● Exercise prompt
The copy must run from the line containing "Open the syntax page link" through the final line of the records, both included, exactly as written. It should contain no pictures.
◆ ◆ ◆ ◆ ◆ ◆ ◆
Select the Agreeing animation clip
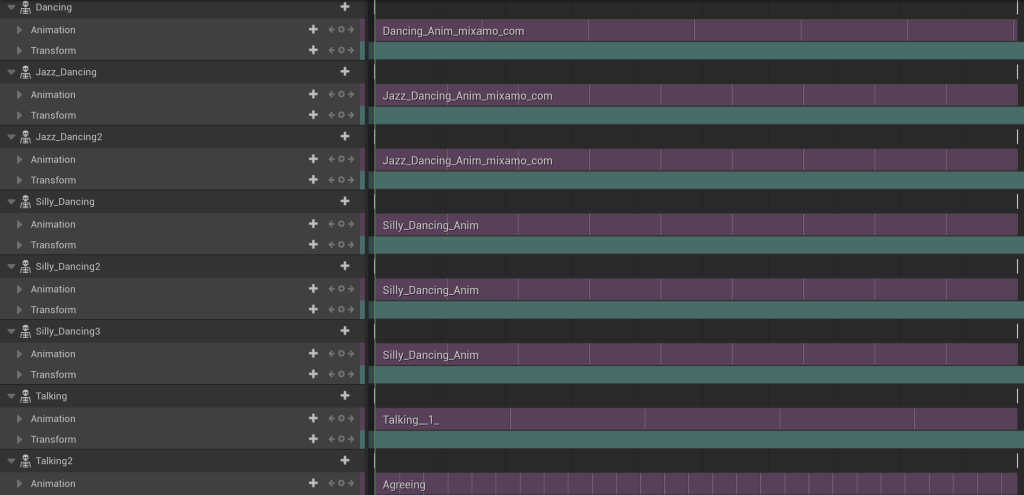 click(404, 485)
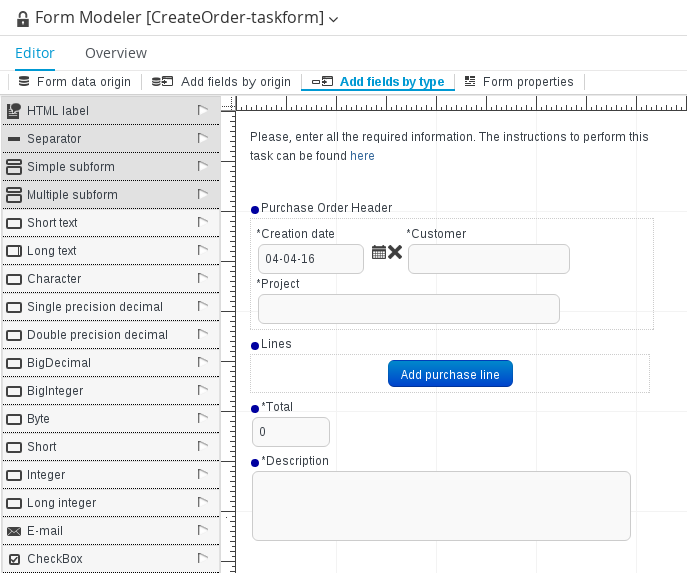Screen dimensions: 687x573
Task: Open the Form data origin tab
Action: click(75, 82)
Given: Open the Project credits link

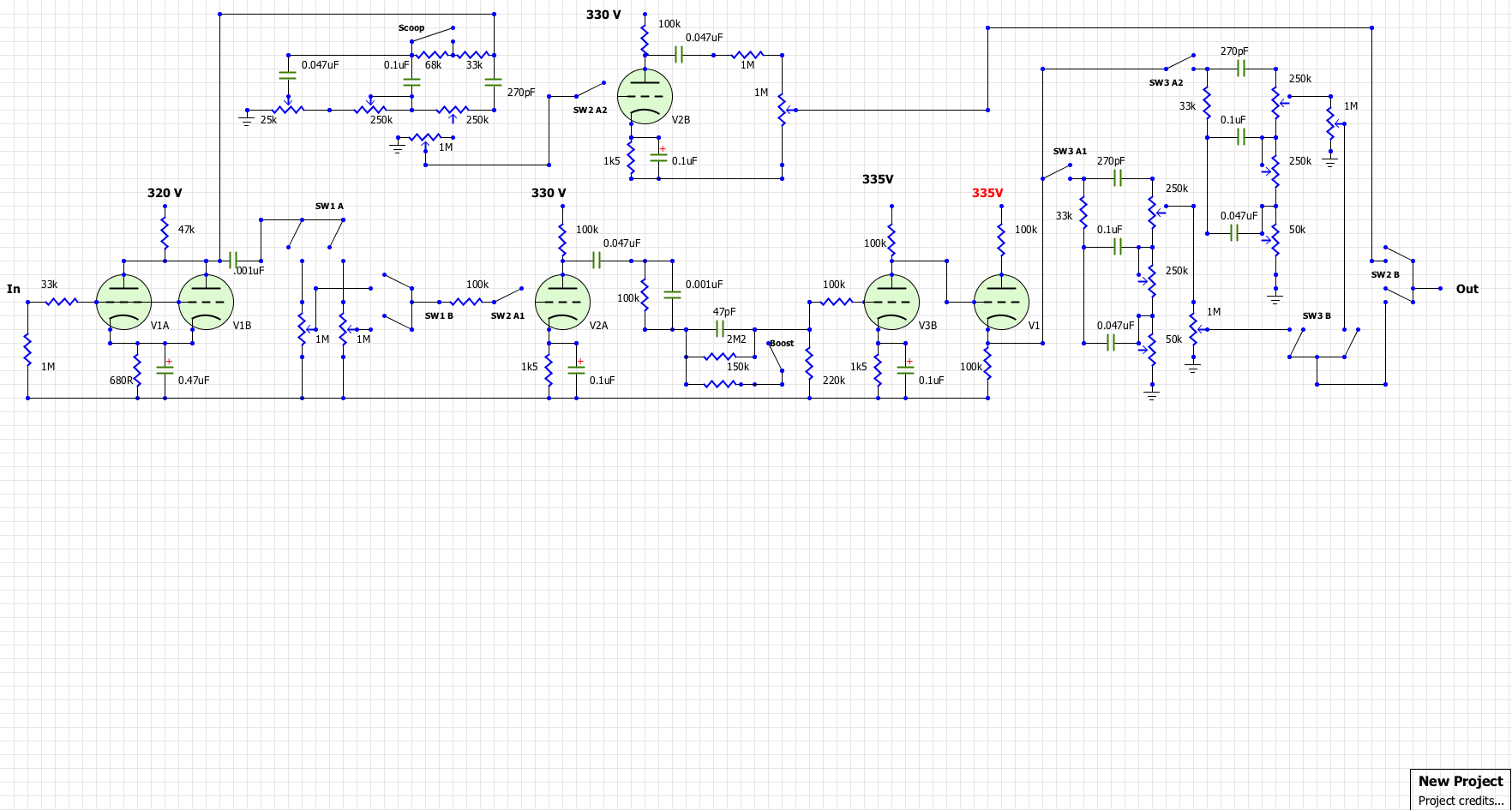Looking at the screenshot, I should click(1461, 801).
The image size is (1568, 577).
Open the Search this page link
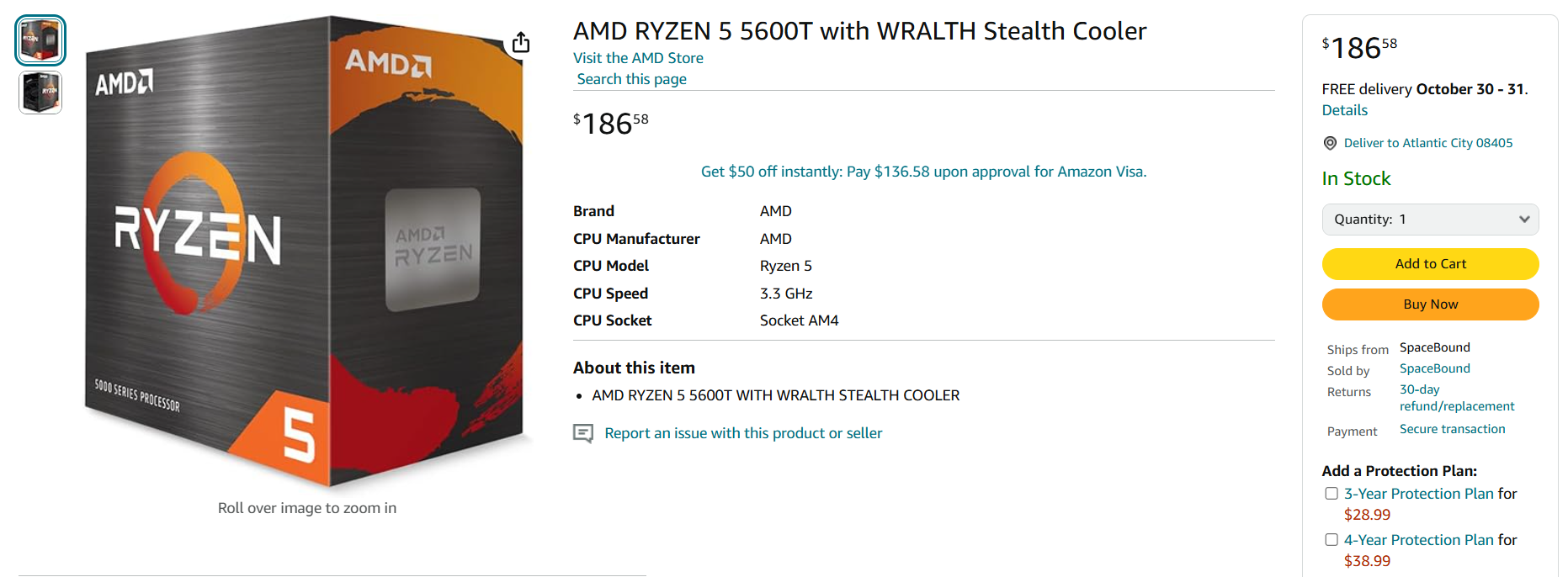(631, 79)
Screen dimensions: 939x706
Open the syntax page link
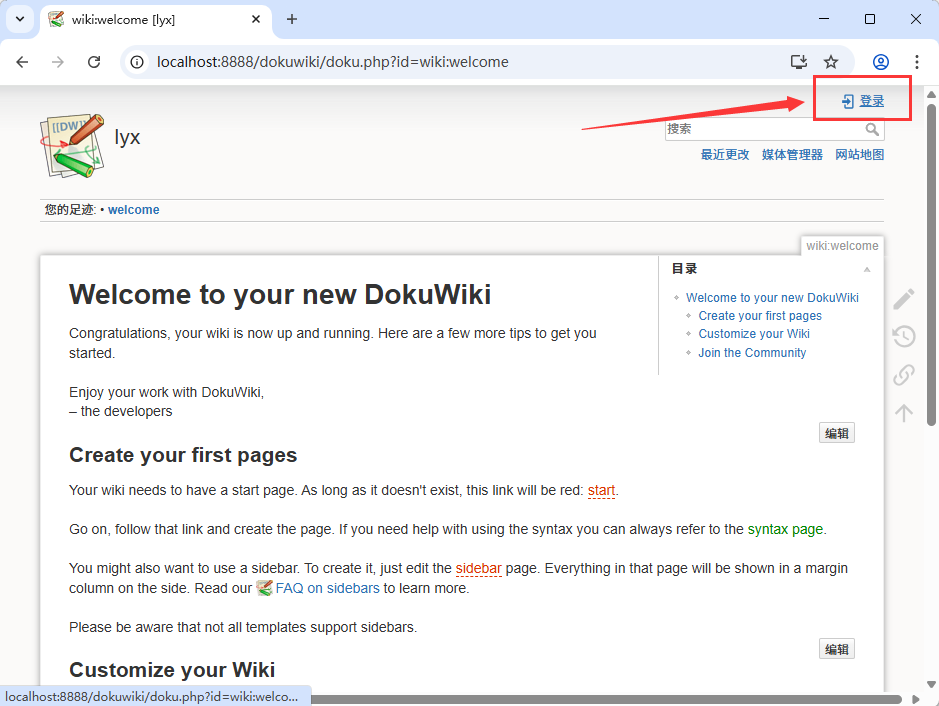pos(785,528)
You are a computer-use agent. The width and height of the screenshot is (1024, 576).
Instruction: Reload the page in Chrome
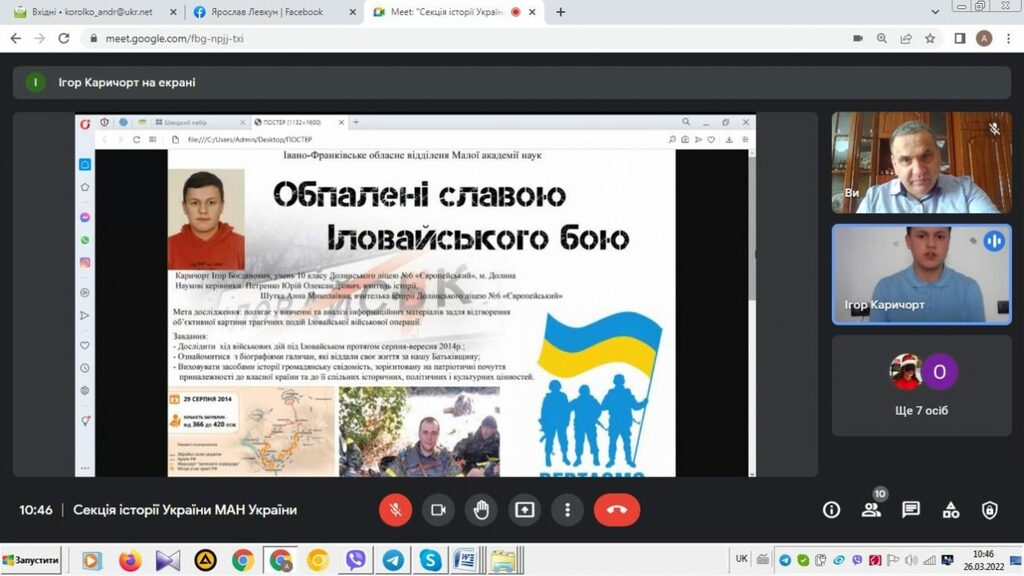[64, 38]
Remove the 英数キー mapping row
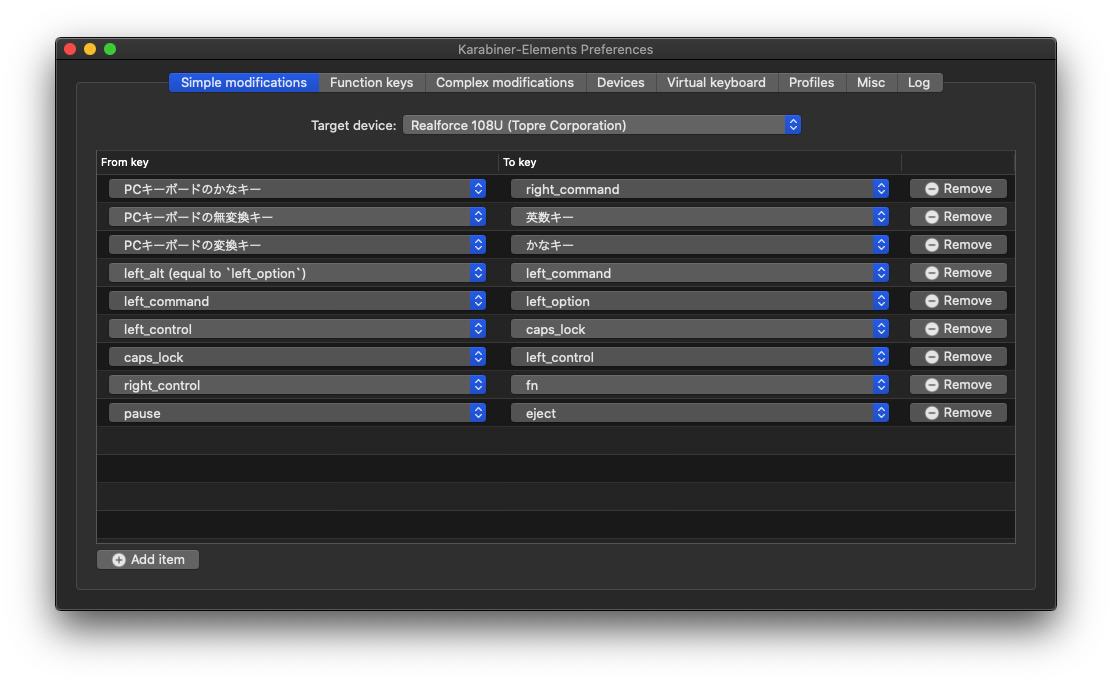This screenshot has height=684, width=1112. pyautogui.click(x=958, y=216)
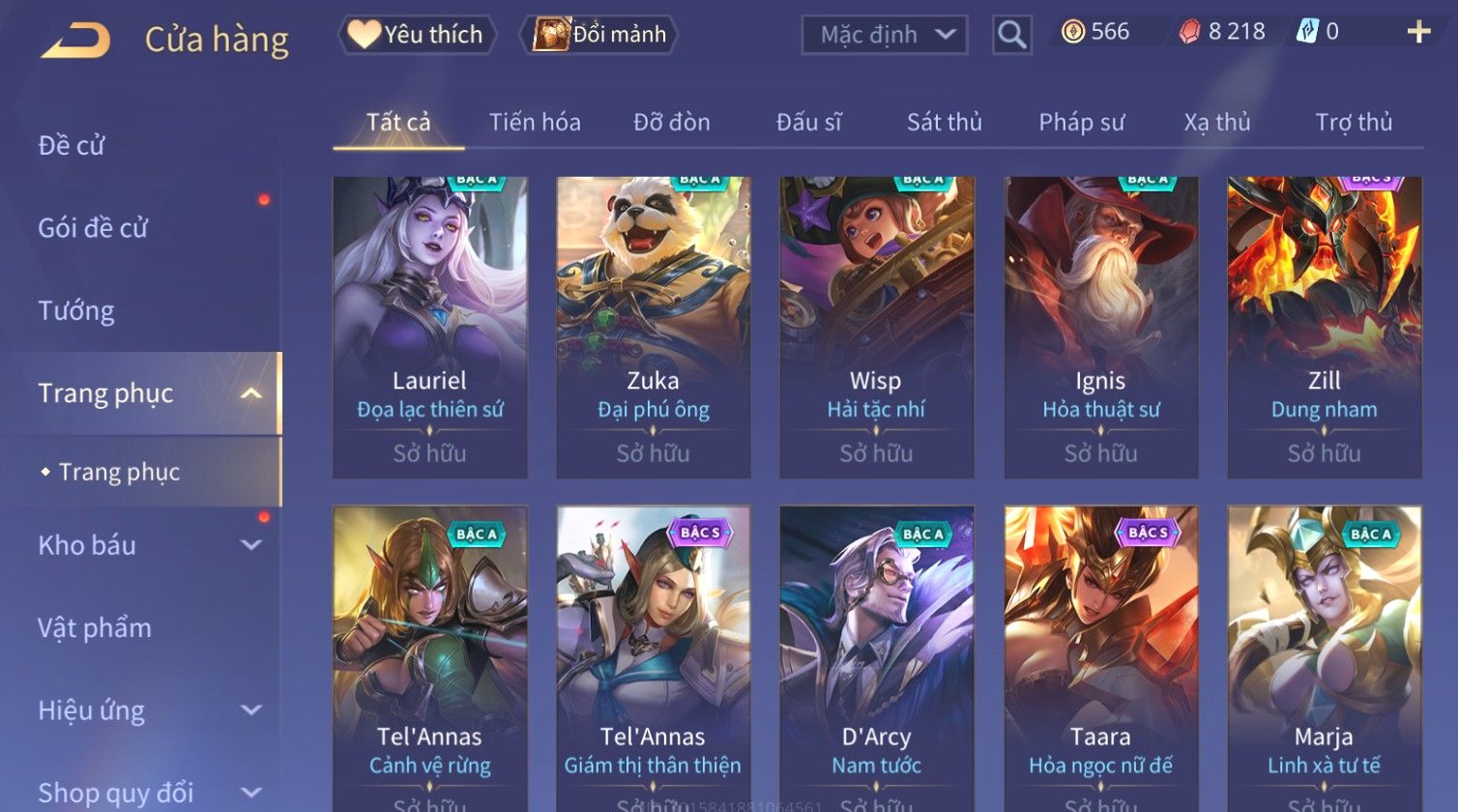
Task: Go to Gói đề cử menu
Action: click(x=93, y=228)
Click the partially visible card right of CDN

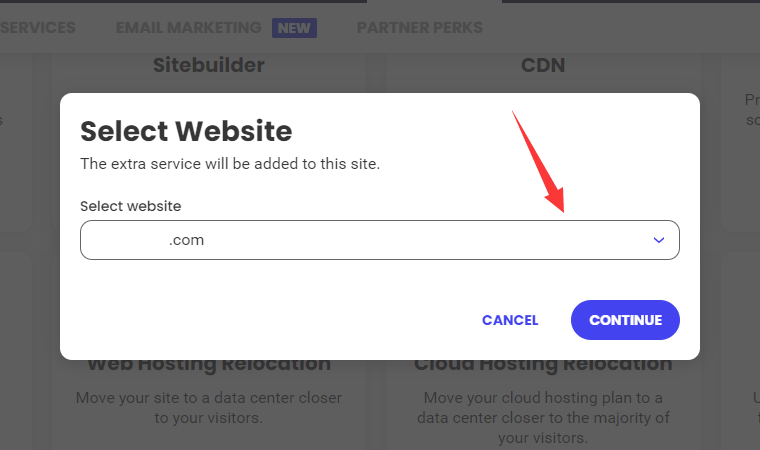click(740, 143)
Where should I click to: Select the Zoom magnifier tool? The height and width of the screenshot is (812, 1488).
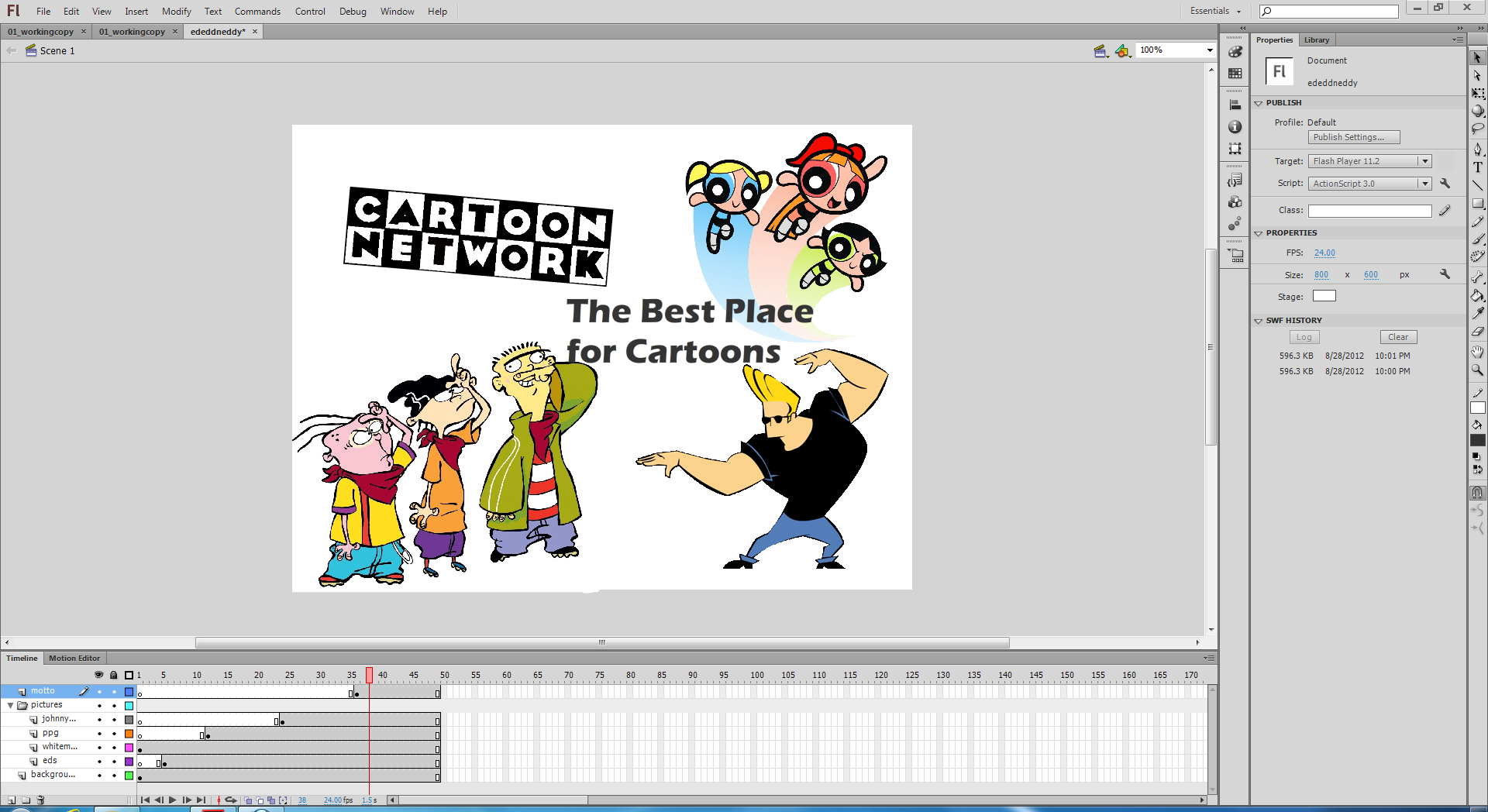point(1477,370)
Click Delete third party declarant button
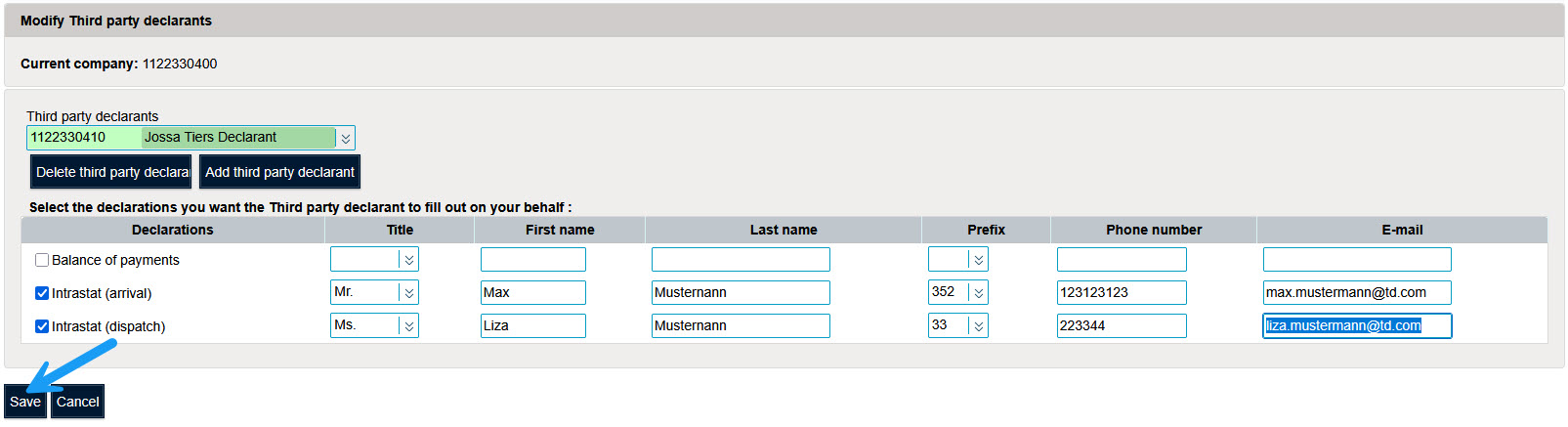This screenshot has height=427, width=1568. [112, 172]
◆ ◆ ◆ ◆ ◆ ◆ ◆
● Reply
Open the syntax page link
pos(785,528)
You are a computer-use agent. The width and height of the screenshot is (1024, 576).
Instruction: Reload the page in Chrome
[64, 38]
Remove the 英数キー mapping row
This screenshot has height=684, width=1112. pyautogui.click(x=958, y=216)
Task: Go to Gói đề cử menu
Action: click(x=93, y=228)
Click the partially visible card right of CDN

click(740, 143)
Where should I click to: Select the Zoom magnifier tool? The height and width of the screenshot is (812, 1488).
point(1477,370)
Click Delete third party declarant button
This screenshot has height=427, width=1568. [112, 172]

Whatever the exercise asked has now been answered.